:: Stated task ::
Summarize the passage below on HP's color matching technology in two sentences.

:: Passage given ::
= = = = = = =

New Mobile Imaging Technology Provides Consumers with Expert Advice via Cell Phone Anytime, Anywhere
HP (NYSE:HPQ) today demonstrated a new color matching technology that could change the way people shop for products that require color coordination, such as cosmetics.
HP Labs, the company’s central research arm, has developed a technology that uses sophisticated imaging algorithms and mobile networking to match colors that complement one another, including makeup specific to skin coloring.
Retailers, consumer goods and other companies that require a high level of color or image coordination could implement the technology to offer services that help their customers select the right products for their needs.
The color matching technology, which is currently in prototype, builds on HP’s expertise in imaging, color science, mobility and networking.
How it works
Instead of sitting down with a consultant at a beauty counter, a shopper photographs herself using a mobile phone camera and while holding a specially designed color chart. The person then sends the photo as an MMS (multimedia message) to an advisory service. That system locates the person’s face within the image and color corrects the image for camera and lighting discrepancies.

= = = = = = =

:: Listing ::
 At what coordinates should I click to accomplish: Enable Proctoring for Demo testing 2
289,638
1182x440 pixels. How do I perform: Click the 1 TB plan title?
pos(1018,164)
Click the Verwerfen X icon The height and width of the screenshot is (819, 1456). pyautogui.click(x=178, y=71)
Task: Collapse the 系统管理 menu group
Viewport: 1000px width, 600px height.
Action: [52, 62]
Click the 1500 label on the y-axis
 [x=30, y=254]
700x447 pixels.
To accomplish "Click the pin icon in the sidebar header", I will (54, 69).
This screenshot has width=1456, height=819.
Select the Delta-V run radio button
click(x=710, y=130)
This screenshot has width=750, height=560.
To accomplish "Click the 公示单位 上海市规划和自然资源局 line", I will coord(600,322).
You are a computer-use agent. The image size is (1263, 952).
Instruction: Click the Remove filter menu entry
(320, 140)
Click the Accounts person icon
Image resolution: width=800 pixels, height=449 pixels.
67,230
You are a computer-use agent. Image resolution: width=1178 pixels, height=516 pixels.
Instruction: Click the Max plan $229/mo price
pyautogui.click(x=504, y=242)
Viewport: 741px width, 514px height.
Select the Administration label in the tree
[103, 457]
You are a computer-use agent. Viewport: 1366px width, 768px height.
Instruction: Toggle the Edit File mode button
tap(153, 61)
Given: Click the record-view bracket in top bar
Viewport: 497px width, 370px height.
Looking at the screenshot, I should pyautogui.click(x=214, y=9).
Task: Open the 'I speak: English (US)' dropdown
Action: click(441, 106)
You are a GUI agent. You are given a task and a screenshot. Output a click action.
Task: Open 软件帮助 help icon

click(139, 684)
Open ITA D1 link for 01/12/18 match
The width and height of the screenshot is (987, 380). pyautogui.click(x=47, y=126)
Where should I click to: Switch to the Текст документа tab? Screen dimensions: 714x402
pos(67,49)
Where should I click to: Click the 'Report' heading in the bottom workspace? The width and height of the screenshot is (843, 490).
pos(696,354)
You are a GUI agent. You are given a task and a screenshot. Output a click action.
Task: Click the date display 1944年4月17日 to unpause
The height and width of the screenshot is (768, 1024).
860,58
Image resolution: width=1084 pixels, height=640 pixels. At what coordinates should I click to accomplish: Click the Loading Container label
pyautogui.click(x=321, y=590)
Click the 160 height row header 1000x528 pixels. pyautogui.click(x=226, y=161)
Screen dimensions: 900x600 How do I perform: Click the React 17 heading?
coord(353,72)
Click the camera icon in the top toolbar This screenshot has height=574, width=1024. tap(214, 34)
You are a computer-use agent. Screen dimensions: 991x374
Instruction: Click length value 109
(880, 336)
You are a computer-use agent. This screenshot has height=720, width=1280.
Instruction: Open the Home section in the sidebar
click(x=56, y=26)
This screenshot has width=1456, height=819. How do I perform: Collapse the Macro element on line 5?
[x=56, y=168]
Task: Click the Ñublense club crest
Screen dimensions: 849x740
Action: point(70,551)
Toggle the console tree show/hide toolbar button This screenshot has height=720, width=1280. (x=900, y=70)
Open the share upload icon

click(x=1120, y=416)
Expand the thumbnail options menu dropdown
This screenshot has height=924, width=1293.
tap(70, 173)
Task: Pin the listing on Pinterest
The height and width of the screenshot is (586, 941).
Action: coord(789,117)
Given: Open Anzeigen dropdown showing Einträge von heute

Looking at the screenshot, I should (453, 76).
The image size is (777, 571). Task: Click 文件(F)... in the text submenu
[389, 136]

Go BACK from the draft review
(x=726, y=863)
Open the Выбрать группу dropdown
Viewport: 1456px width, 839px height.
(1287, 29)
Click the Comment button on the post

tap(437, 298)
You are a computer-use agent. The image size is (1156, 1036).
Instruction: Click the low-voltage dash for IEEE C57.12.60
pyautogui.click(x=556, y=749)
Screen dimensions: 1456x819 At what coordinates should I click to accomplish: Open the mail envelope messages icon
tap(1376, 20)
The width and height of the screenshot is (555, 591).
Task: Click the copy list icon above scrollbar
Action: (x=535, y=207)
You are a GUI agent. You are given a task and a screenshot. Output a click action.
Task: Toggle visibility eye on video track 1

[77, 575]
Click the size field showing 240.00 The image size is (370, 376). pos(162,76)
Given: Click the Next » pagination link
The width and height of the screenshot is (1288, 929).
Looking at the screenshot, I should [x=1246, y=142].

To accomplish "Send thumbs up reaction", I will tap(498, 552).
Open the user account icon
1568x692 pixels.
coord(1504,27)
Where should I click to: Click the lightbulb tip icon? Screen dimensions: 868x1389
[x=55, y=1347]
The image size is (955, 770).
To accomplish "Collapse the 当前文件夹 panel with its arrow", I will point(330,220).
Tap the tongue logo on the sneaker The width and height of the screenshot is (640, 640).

= = = = = = =

:: Exercise answer ::
HP Labs has developed a prototype color matching technology that uses imaging algorithms and mobile networking to match complementary colors, including makeup suited to skin coloring, and retailers and other companies could use it to help customers choose the right products. A shopper photographs herself with a mobile phone camera while holding a specially designed color chart and sends the photo as an MMS to an advisory service, which locates her face in the image and corrects it for camera and lighting discrepancies.